Two summers ago I went to Egypt on vacation with my wife and two daughters. We stayed in Giza, the city across the Nile from and contiguous with Cairo. Cairo was a sprawl, a city hemmed in by a vast necropolis, the tombs of the dead, the placement of which has added to the density of the city. Every twenty feet or so in the city are bony and well-uniformed paramilitary police armed with high-powered American-made rifles. Military service is mandatory for Egyptian males and checkpoints manned by armed soldiers are frequent. My younger daughter who left Cairo to go scuba diving in Mar al Salam, 24 hours by bus south of Cairo on the Red Sea, told me that a lot of the boys and young men she met took one college course a year so that they could avoid being conscripted into the army.

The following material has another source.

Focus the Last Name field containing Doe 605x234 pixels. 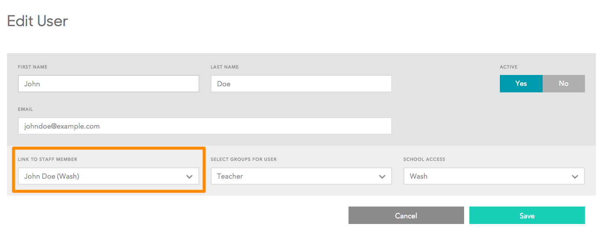point(301,84)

Cairo was about the craziest, most hectic city I've ever visited. It was filthy--the Nile seemed over-flowing with plastic bottles and garbage, and your eyes burned from the ever-present smog. City services, the likes of which we take for granted, traffic laws, trash removal, even pollution controls, seemed non-existent. That said, to a man, the people were friendly and warm, even when I revealed that we were Jewish. Still, even to a life-long New Yorker, the presence of heavily-armed soldiers, of having to go through metal detectors to enter your hotel, is off-putting and more than a little frightening.

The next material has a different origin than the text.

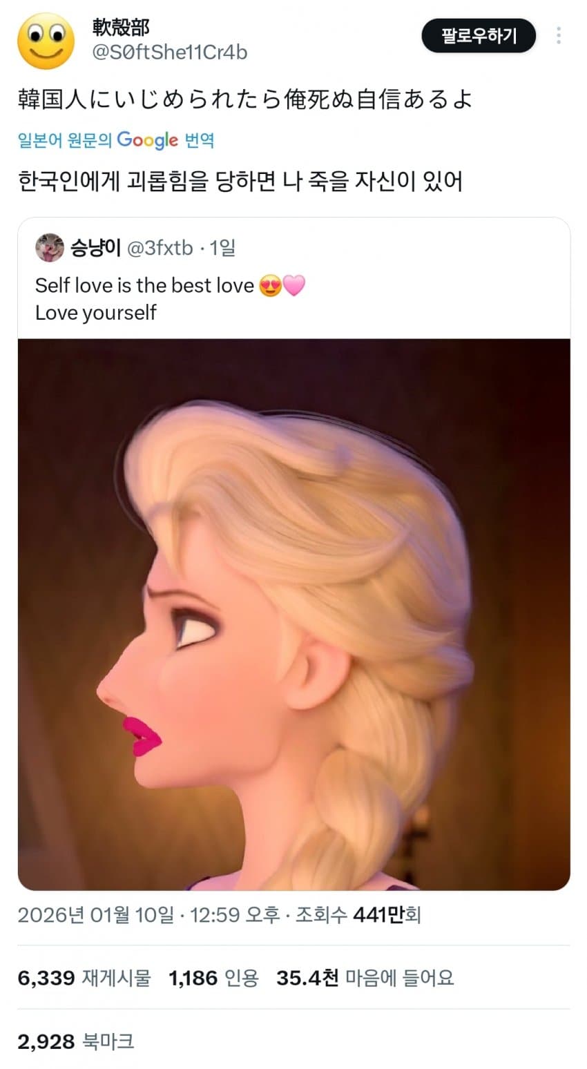Screen dimensions: 587x1069
Task: Open the quoted user's small avatar
Action: (50, 247)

The final thing that struck me is that a lot of people hadn't much to do. In New York everyone seems to be rushing somewhere. In Cairo on every corner there are clumps of men smoking cigarettes and talking. And of course being watched by the ever-present police.
1 comment:
Has been a while since I lasted commented. Funny because 2 months from now, I will be hosting and meeting some student from the American University in Cairo (participants of a case competition at McGill).
It would be interesting to talk to them about the socio-political scene in Cairo... even though I have never been, ummm, could be intriguing.